Um grupo internacional liderado pelo professor Luciano Rezzolla, da Universidade Goethe de Frankfurt, desenvolveu um método que utiliza as imagens do Telescópio Horizonte de Eventos (EHT) para comparar previsões de diferentes teorias sobre buracos negros. A abordagem recorre a simulações tridimensionais de alta precisão para verificar se as sombras observadas pelos radiotelescópios coincidem com a relatividade geral ou se favorecem modelos alternativos.
Imagens pioneiras levantam novas questões
Desde 2019, o EHT divulgou as primeiras imagens da sombra do buraco negro na galáxia M87 e, em seguida, de Sagitário A*, no centro da Via Láctea. Cada fotografia mostra um anel luminoso formado por matéria aquecida que gira nas imediações do horizonte de eventos. Embora esses registos confirmem aspetos-chave da teoria de Albert Einstein, eles também abriram espaço para avaliar explicações concorrentes.
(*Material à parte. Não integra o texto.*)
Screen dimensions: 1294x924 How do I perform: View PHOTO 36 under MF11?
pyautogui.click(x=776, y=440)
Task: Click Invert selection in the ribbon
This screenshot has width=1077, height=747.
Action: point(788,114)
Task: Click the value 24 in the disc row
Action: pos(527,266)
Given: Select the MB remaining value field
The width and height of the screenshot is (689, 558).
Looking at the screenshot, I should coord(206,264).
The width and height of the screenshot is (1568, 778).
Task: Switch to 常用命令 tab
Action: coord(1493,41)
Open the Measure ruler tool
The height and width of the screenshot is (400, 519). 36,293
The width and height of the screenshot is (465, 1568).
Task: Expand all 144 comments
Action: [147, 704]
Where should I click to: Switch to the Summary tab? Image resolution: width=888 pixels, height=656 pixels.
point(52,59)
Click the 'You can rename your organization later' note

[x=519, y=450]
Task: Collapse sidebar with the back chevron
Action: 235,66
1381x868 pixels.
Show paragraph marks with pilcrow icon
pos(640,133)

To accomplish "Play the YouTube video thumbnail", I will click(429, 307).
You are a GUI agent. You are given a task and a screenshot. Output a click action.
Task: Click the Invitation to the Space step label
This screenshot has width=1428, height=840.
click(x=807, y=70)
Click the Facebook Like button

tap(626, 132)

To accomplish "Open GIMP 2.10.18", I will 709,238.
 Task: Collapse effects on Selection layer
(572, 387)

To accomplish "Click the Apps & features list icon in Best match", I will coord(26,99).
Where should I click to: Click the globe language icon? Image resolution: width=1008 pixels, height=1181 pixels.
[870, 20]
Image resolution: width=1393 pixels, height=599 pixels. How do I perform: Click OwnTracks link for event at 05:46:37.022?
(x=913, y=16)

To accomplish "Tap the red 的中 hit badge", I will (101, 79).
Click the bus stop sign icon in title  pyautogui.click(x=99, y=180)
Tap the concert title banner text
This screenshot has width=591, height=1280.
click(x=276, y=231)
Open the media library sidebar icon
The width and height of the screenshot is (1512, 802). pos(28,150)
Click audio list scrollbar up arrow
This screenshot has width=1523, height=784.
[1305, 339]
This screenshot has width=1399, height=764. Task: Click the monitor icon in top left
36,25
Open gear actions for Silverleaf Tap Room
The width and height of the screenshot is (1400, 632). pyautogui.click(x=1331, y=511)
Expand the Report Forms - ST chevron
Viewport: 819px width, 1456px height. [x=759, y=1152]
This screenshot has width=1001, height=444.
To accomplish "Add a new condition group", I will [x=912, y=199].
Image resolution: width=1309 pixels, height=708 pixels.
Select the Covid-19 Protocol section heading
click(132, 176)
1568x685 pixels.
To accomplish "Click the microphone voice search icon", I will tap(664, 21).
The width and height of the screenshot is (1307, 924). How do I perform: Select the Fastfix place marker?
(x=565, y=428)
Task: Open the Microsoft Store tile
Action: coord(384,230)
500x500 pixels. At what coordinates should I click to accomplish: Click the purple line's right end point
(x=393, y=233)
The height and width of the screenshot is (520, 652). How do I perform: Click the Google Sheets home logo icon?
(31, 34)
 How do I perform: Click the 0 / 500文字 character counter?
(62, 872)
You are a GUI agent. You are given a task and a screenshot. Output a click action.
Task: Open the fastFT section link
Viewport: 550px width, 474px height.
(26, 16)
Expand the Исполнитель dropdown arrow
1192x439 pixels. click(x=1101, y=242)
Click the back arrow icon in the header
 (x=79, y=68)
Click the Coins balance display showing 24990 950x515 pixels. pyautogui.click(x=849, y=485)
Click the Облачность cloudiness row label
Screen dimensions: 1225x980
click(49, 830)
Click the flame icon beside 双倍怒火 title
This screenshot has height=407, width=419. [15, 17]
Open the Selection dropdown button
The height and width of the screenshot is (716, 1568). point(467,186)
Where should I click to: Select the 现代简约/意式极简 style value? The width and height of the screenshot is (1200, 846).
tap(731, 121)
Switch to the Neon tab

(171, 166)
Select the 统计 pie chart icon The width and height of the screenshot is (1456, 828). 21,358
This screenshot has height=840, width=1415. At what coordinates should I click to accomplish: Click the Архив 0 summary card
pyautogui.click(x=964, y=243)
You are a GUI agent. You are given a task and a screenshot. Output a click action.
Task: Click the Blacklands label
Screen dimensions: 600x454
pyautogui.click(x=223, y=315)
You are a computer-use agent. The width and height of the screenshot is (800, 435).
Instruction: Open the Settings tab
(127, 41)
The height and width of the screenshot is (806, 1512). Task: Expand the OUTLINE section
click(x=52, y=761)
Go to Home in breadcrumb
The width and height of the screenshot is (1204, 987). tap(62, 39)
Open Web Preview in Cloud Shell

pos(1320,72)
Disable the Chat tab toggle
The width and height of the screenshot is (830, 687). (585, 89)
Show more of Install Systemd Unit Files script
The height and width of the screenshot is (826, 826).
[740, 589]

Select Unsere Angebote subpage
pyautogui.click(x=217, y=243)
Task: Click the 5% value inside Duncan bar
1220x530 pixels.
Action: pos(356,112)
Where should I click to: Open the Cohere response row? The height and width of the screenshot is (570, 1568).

A relatividade geral prevê a existência de um horizonte de eventos — limite além do qual nem a luz escapa — e descreve o espaço-tempo curvo que envolve esses objetos. No entanto, outras propostas teóricas sugerem configurações exóticas, como singularidades nuas (sem horizonte) ou buracos de minhoca. Parte dessas hipóteses exige propriedades de matéria ainda não observadas ou até viola leis físicas conhecidas, mas nenhuma havia sido testada de forma sistemática com dados de imagem.
Simulações detalhadas quantificam discrepâncias
Para transformar as fotografias do EHT em ferramentas de verificação, a equipa de Rezzolla realizou simulações numéricas que reproduzem o comportamento do plasma e dos campos magnéticos no entorno de vários tipos de buracos negros. Cada cenário teórico produziu uma assinatura visual específica, permitindo medir o diâmetro, a luminosidade e a espessura do anel de emissão.
O processo envolveu a técnica de interferometria de linha de base muito longa (VLBI), a mesma empregada pelo EHT, mas aplicada virtualmente dentro dos modelos computacionais. A partir dessa base, os investigadores criaram um sistema de caracterização universal que compara os parâmetros geométricos e fotométricos obtidos nas imagens observadas com os valores simulados.
Segundo Akhil Uniyal, do Instituto Tsung-Dao Lee, na China, o objetivo foi responder à pergunta: “Até que ponto as imagens de buracos negros divergem entre as várias teorias?” A resposta preliminar indica que a relatividade geral continua compatível com as observações, mas algumas alternativas extremas já foram descartadas devido às diferenças significativas previstas em relação ao formato e à intensidade do anel luminoso.
Imagem: Tecnologia & Inovação
Limitações atuais e próximos passos
A resolução alcançada pelo EHT ainda impõe incertezas que impedem conclusões definitivas. As imagens registadas em M87 e em Sagitário A* são consistentes com Einstein, porém a margem de erro permite que diversos modelos alternativos permaneçam viáveis. Por enquanto, apenas teorias que preveem ausência completa de horizonte de eventos ou túneles espaciais foram praticamente excluídas.
Rezzolla sublinha que testar continuamente a relatividade geral é crucial, sobretudo em ambientes extremos. Qualquer desvio observado num futuro próximo teria impacto profundo na física fundamental. A coligação internacional responsável pelo EHT trabalha para ampliar a rede de antenas e melhorar o processamento de dados, medidas que devem elevar a resolução e reduzir a incerteza nas próximas campanhas de observação.
Com uma imagem mais nítida, as diferenças entre as previsões das teorias concorrentes deverão tornar-se mais evidentes. O novo método de comparação, agora publicado pela equipa, ficará preparado para receber esses dados refinados e avaliar, com maior rigor, se os buracos negros se comportam exatamente como descreve Einstein ou se escondem propriedades ainda desconhecidas.